Aynı şekilde, bir sohbet kanalında boş bir avatar fotoğrafı yerine yüzünüzün açık bir ifadeyle net bir fotoğrafını kullanmak küçük bir jest gibi görünebilir, ancak yüz yüze tanışmadığınız iş arkadaşlarınızla bile yakınlık kurmanıza yardımcı olabilir. Ridell, “Bir resim görmek, o kişinin daha güvenilir olduğunu hissetmenizi sağlayabilir” diyor. Bu, iş arkadaşlarınıza sürekli olarak kendi yüzünüzü göstermeniz gerektiği anlamına gelmiyor – grup sohbetinde iyi zamanlanmış bir emoji veya gif de diğerleri üzerinde güçlü bir etkiye sahip olabilir ve samimi, kapsayıcı bir atmosfer oluşturmaya yardımcı olabilir.

Dijital ortamda güçlü ilişkiler sürdürmek kolay değildir, ancak sözsüz iletişim kurmak için çaba sarf etmek yardımcı olabilir. Meurs-Karels, “Çalışanlarla, iş arkadaşlarıyla ve müşterilerle kurulan pek çok faydalı iletişim sözsüz iletişim yoluyla gerçekleşir çünkü bu, birbirimizin duygularını okumanın bir yoludur” diyor. “İnsanların bütün gün tek başlarına oturduğu dijital dünyada, birbirlerinin neler yaşadığını görmek daha da önemli.”

‘Birbirimizi anlayabilme ihtiyacı ortadan kalkmayacak’

Nihayetinde, sözsüz iletişim dijital dünyada daha fazla çaba gerektiriyor gibi görünebilir, ancak çalışanlar başkalarının onları ne kadar iyi algıladığı konusunda ödüller kazanabilir ve gerçek bağlantıların geliştirilmesine yardımcı olabilir.

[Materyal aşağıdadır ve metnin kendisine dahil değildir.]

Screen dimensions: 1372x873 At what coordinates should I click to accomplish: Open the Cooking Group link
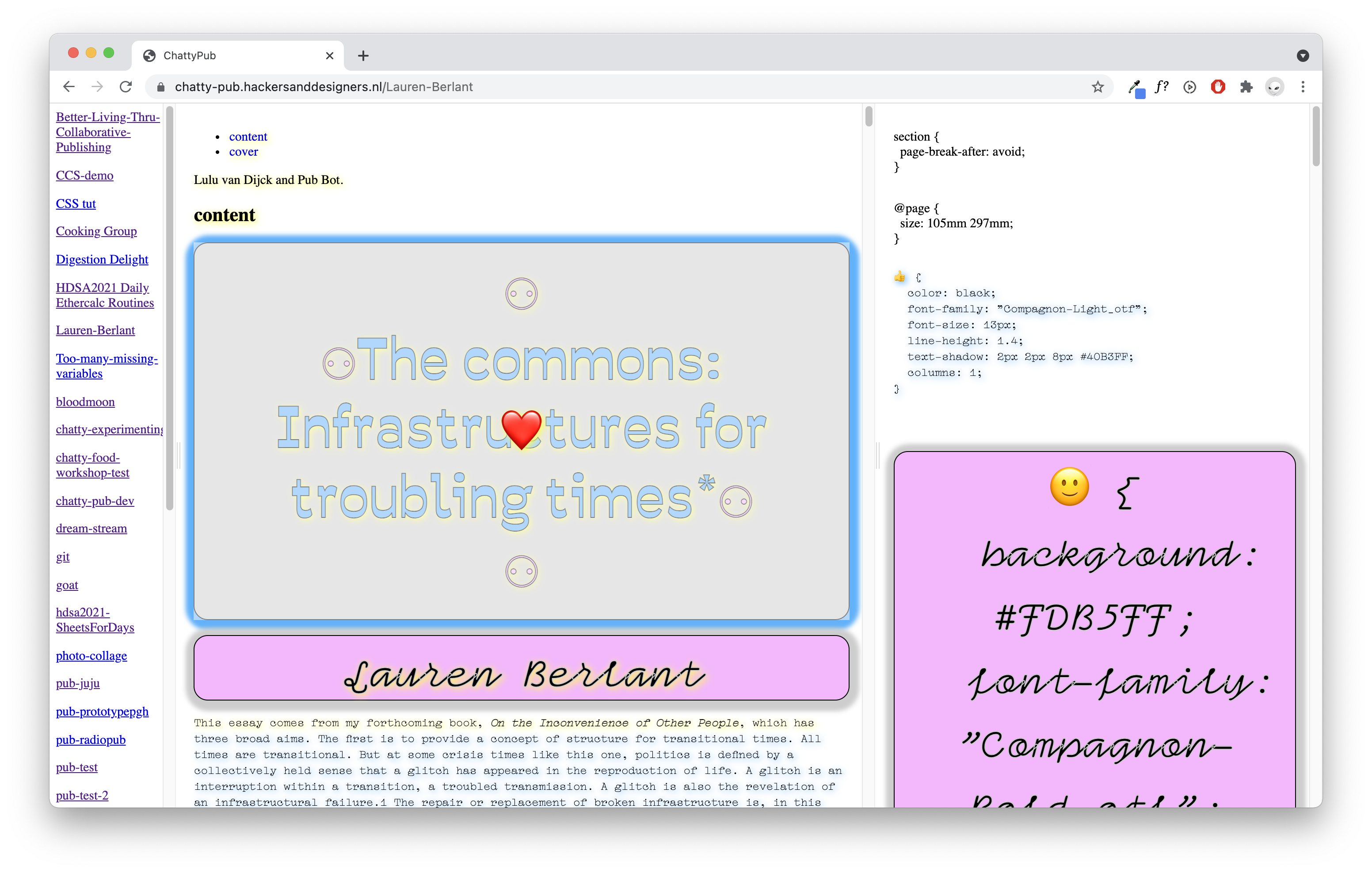96,231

Bilinçli bir çaba sarf etmek, profesyonel görünümlü bir profil fotoğrafı çekmek için birkaç dakika harcamak, bir toplantı başlamadan önce kameranızın doğru yükseklikte olduğundan emin olmak veya bir grup sohbetine birkaç olumlu emoji serpmek anlamına gelebilir. Ridell, görünüşte küçük jestlerin büyük bir etkisi olabileceğini ve çalışanların “dijital bağlamda daha canlı olmalarına ve biraz tutku ve şefkat göstermelerine” yardımcı olabileceğini söylüyor.

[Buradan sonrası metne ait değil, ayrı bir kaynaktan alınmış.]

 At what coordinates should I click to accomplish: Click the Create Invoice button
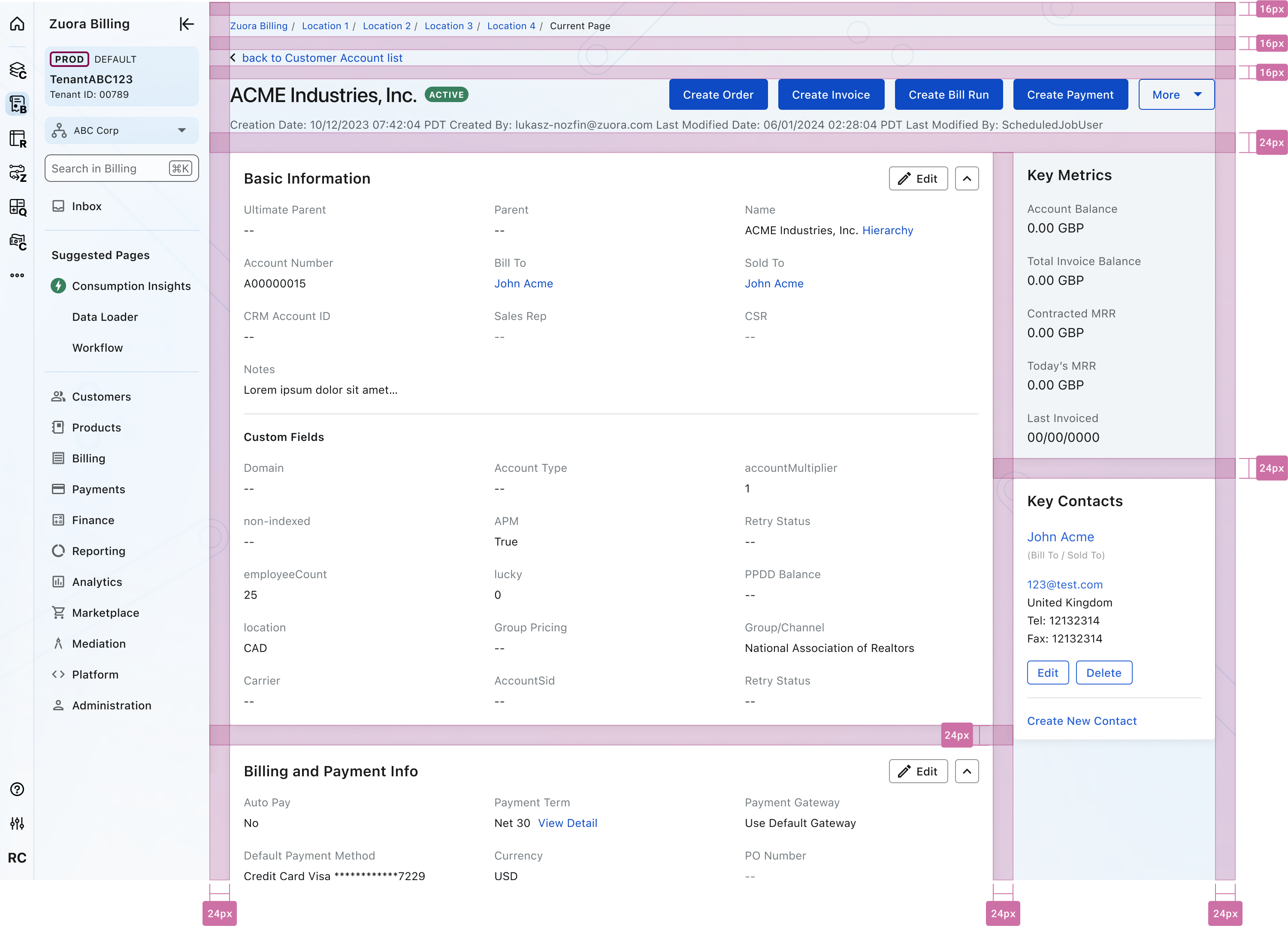pos(830,95)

Çalışanların birbirlerinin kodlarını çözmekte zorlanabildiği ve izolasyonun gelişebildiği yeni bir dünyada, sözsüz iletişim kurmaya istekli olmak başkalarını anlamayı ve anlaşılmayı kolaylaştırır.

İyi bir sözsüz iletişim, gerçek hayatta olduğu gibi kendinizden bir şeyler paylaşmaya istekli olmak ve başkalarına dikkat etmek anlamına gelir. Dijital dünyada bu becerileri geliştirmek, ekipler ve bireyler için uzun vadeli ödüller kazandırabilir. Meurs-Karels, “Toplum artık daha fazla çevrimiçi oluyor ve yüz yüze iletişimden uzaklaşıyor” diyor. “Ancak birbirimizi anlayabilme ihtiyacı ortadan kalkmayacak.”